┌────────
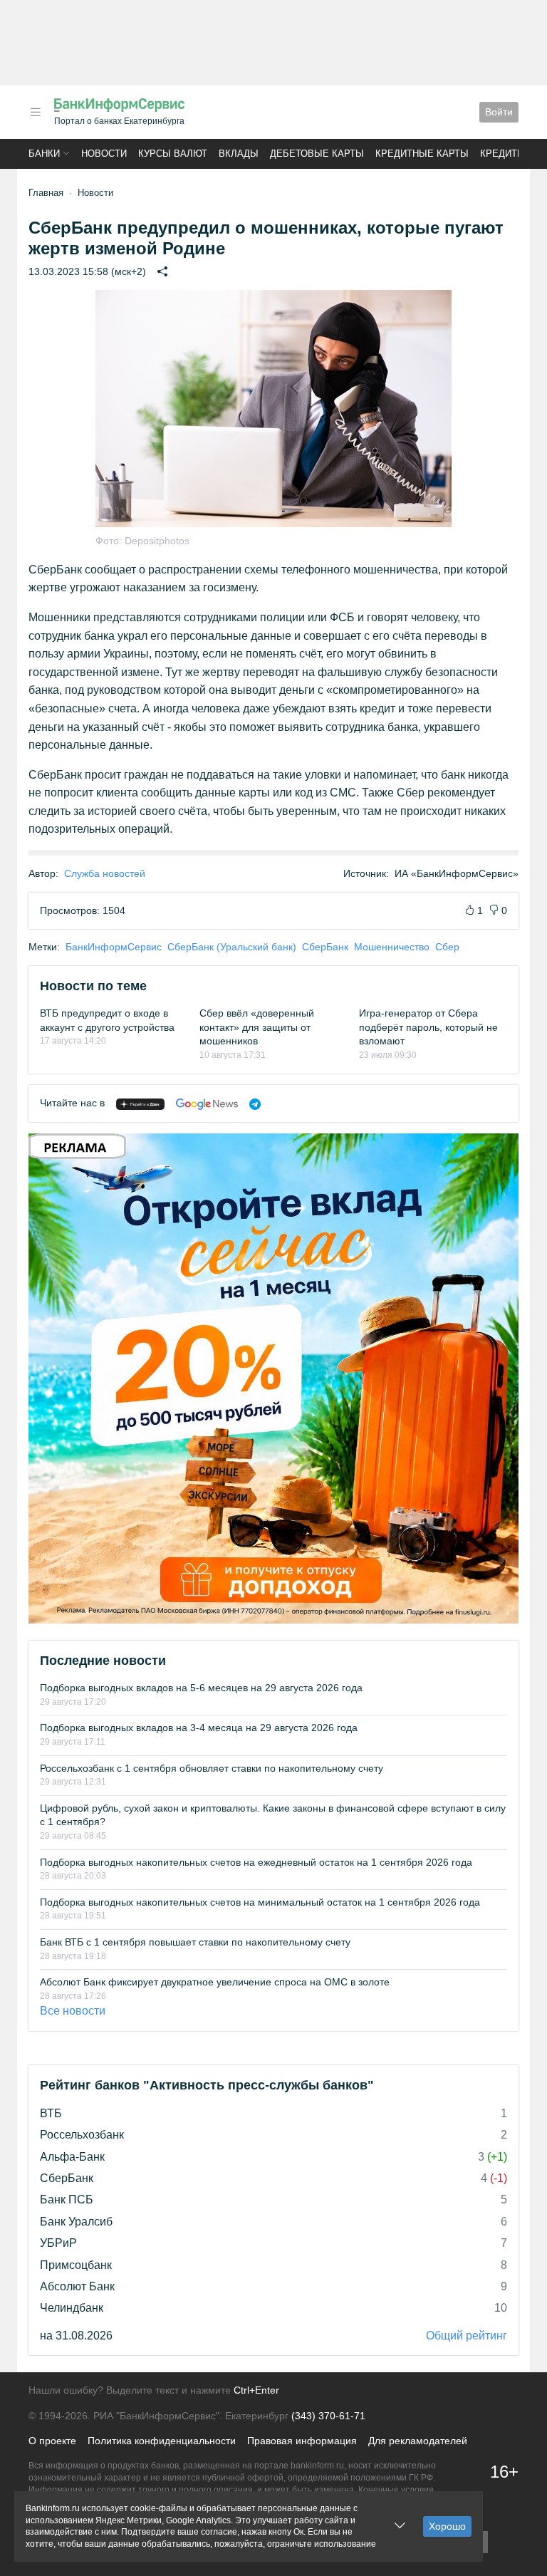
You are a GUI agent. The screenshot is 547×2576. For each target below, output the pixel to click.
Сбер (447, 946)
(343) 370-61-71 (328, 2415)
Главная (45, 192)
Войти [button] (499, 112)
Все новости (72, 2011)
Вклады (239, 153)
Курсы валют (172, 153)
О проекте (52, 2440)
└────────
┌────────
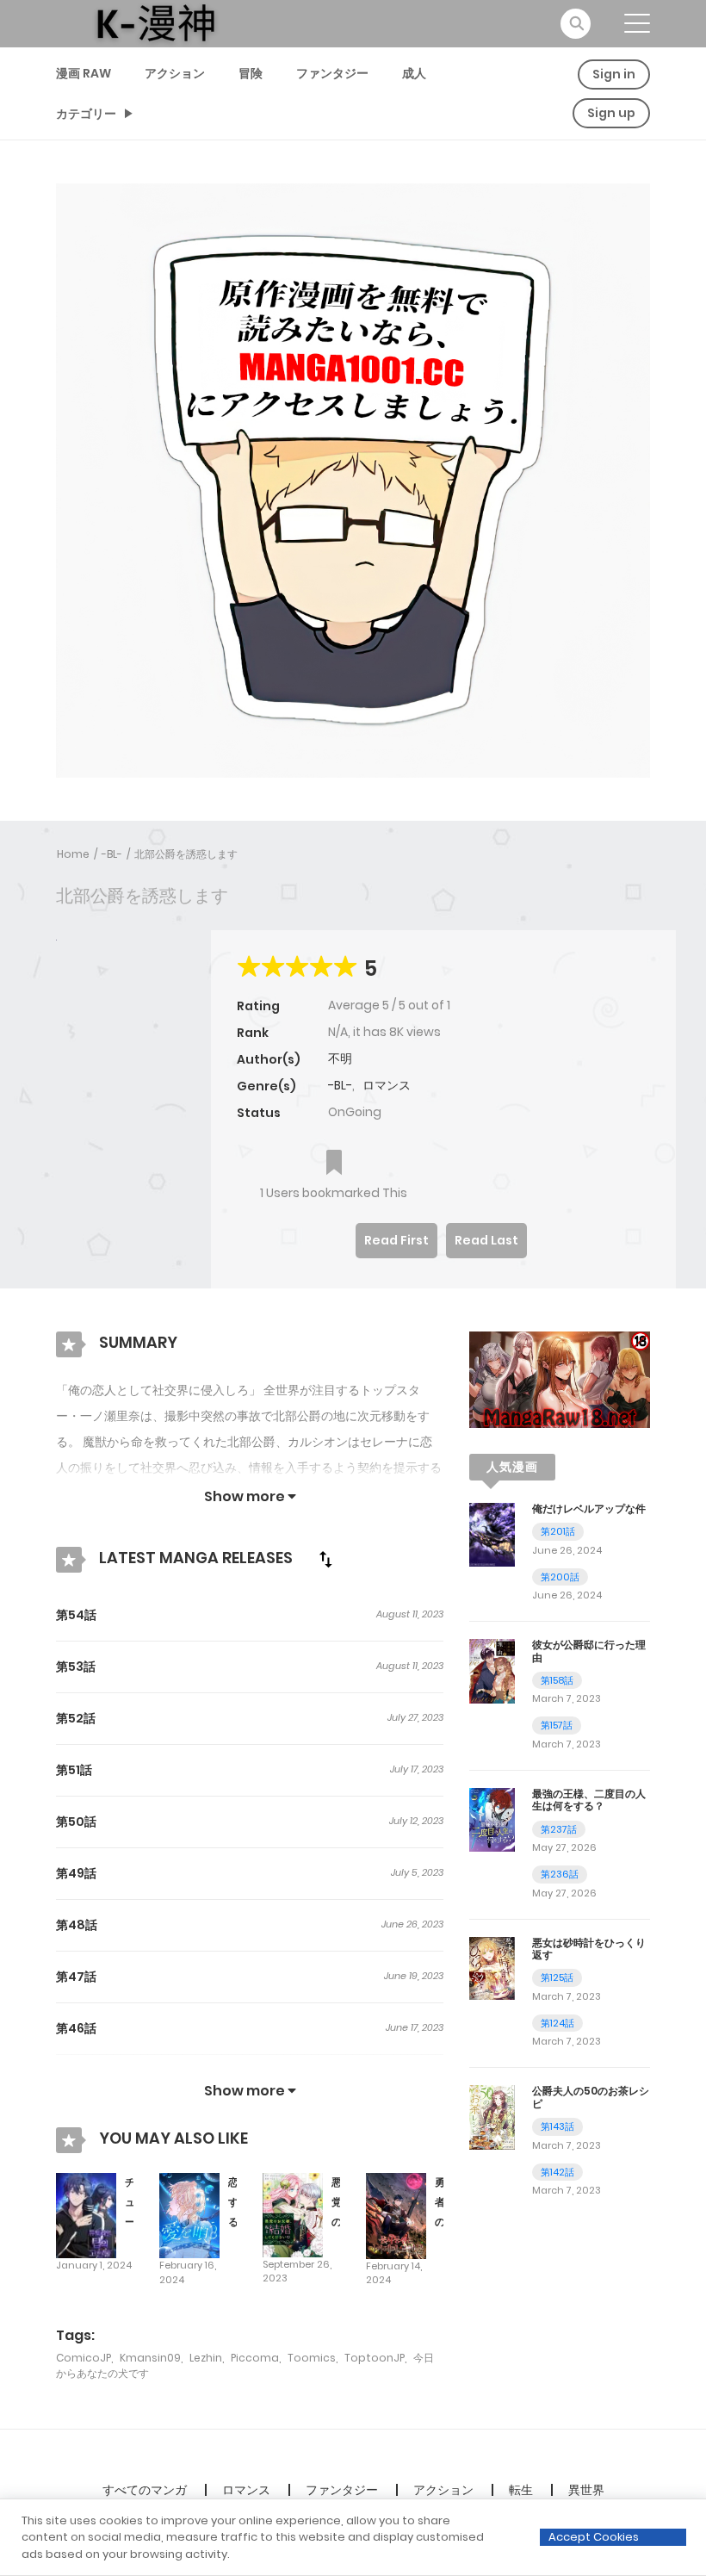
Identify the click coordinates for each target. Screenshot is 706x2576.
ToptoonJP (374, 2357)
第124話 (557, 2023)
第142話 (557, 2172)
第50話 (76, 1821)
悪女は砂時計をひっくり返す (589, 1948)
└────────
┌────────
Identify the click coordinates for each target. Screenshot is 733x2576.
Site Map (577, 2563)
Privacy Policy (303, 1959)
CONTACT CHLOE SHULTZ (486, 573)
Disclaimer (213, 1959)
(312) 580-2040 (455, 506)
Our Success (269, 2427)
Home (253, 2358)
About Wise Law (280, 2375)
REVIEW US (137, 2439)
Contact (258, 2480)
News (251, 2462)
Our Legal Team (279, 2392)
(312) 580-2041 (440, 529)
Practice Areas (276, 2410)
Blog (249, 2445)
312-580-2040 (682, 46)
└────────
§ Activity
In the data above, which lines lie between the line with "Our Legal Team (279, 2392)" and the line with "312-580-2040 (682, 46)", inclusive? Print those lines exactly and nothing else.

§ Solution to the problem
Our Legal Team (279, 2392)
(312) 580-2041 (440, 529)
Practice Areas (276, 2410)
Blog (249, 2445)
312-580-2040 (682, 46)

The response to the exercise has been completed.